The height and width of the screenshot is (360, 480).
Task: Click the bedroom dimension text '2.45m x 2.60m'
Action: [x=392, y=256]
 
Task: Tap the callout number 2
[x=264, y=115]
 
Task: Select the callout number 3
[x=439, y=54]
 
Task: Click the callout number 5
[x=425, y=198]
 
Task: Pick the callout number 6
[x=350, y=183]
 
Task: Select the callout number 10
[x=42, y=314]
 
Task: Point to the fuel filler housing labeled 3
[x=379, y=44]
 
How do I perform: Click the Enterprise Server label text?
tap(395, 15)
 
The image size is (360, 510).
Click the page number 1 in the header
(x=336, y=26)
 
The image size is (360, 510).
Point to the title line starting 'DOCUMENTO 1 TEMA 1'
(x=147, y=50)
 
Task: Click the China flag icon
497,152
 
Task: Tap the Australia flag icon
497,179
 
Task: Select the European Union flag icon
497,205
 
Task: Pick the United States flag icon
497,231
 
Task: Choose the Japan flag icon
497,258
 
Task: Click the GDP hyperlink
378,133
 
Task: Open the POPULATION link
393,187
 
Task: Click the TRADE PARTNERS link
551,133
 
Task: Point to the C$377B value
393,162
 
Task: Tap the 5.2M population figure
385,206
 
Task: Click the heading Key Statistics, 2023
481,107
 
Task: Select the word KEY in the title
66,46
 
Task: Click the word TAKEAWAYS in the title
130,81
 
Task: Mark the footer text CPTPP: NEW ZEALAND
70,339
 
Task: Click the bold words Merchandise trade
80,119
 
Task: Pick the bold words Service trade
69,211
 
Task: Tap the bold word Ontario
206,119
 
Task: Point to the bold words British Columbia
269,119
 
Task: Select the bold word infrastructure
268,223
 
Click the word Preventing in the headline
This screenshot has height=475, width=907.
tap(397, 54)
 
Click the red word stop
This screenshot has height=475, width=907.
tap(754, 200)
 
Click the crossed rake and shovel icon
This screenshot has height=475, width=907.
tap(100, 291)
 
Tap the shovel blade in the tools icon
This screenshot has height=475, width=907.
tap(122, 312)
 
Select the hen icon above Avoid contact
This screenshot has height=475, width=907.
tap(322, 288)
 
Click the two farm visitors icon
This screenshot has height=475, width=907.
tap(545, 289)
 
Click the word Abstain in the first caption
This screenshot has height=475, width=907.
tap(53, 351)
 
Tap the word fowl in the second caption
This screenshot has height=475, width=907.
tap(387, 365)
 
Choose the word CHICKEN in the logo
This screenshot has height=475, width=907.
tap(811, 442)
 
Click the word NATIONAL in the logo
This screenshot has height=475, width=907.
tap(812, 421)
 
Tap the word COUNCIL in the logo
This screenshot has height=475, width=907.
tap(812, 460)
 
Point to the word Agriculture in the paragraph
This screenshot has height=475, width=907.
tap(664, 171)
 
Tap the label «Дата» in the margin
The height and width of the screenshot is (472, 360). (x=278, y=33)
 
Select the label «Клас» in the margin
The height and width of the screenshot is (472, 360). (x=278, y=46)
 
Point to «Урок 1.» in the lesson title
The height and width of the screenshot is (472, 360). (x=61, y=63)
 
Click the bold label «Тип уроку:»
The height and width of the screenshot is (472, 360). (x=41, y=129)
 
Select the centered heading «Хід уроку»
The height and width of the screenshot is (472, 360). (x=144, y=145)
+ + + + + + +
* PROBLEM
Reproduce the entire listing above verbatim, from its first line to its last.

* RESPONSE TO THE EXERCISE
The height and width of the screenshot is (360, 480).
Task: Click the bedroom dimension text '2.45m x 2.60m'
Action: [x=392, y=256]
 
Task: Tap the callout number 2
[x=264, y=115]
 
Task: Select the callout number 3
[x=439, y=54]
 
Task: Click the callout number 5
[x=425, y=198]
 
Task: Pick the callout number 6
[x=350, y=183]
 
Task: Select the callout number 10
[x=42, y=314]
 
Task: Point to the fuel filler housing labeled 3
[x=379, y=44]
 
How do I perform: Click the Enterprise Server label text?
tap(395, 15)
 
The image size is (360, 510).
Click the page number 1 in the header
(x=336, y=26)
 
The image size is (360, 510).
Point to the title line starting 'DOCUMENTO 1 TEMA 1'
(x=147, y=50)
 
Task: Click the China flag icon
497,152
 
Task: Tap the Australia flag icon
497,179
 
Task: Select the European Union flag icon
497,205
 
Task: Pick the United States flag icon
497,231
 
Task: Choose the Japan flag icon
497,258
 
Task: Click the GDP hyperlink
378,133
 
Task: Open the POPULATION link
393,187
 
Task: Click the TRADE PARTNERS link
551,133
 
Task: Point to the C$377B value
393,162
 
Task: Tap the 5.2M population figure
385,206
 
Task: Click the heading Key Statistics, 2023
481,107
 
Task: Select the word KEY in the title
66,46
 
Task: Click the word TAKEAWAYS in the title
130,81
 
Task: Mark the footer text CPTPP: NEW ZEALAND
70,339
 
Task: Click the bold words Merchandise trade
80,119
 
Task: Pick the bold words Service trade
69,211
 
Task: Tap the bold word Ontario
206,119
 
Task: Point to the bold words British Columbia
269,119
 
Task: Select the bold word infrastructure
268,223
 
Click the word Preventing in the headline
This screenshot has height=475, width=907.
tap(397, 54)
 
Click the red word stop
This screenshot has height=475, width=907.
tap(754, 200)
 
Click the crossed rake and shovel icon
This screenshot has height=475, width=907.
tap(100, 291)
 
Tap the shovel blade in the tools icon
This screenshot has height=475, width=907.
tap(122, 312)
 
Select the hen icon above Avoid contact
This screenshot has height=475, width=907.
tap(322, 288)
 
Click the two farm visitors icon
This screenshot has height=475, width=907.
tap(545, 289)
 
Click the word Abstain in the first caption
This screenshot has height=475, width=907.
tap(53, 351)
 
Tap the word fowl in the second caption
This screenshot has height=475, width=907.
tap(387, 365)
 
Choose the word CHICKEN in the logo
This screenshot has height=475, width=907.
tap(811, 442)
 
Click the word NATIONAL in the logo
This screenshot has height=475, width=907.
tap(812, 421)
 
Tap the word COUNCIL in the logo
This screenshot has height=475, width=907.
tap(812, 460)
 
Point to the word Agriculture in the paragraph
This screenshot has height=475, width=907.
tap(664, 171)
 
Tap the label «Дата» in the margin
The height and width of the screenshot is (472, 360). (x=278, y=33)
 
Select the label «Клас» in the margin
The height and width of the screenshot is (472, 360). (x=278, y=46)
 
Point to «Урок 1.» in the lesson title
The height and width of the screenshot is (472, 360). (x=61, y=63)
 
Click the bold label «Тип уроку:»
The height and width of the screenshot is (472, 360). (x=41, y=129)
 
Select the centered heading «Хід уроку»
The height and width of the screenshot is (472, 360). (x=144, y=145)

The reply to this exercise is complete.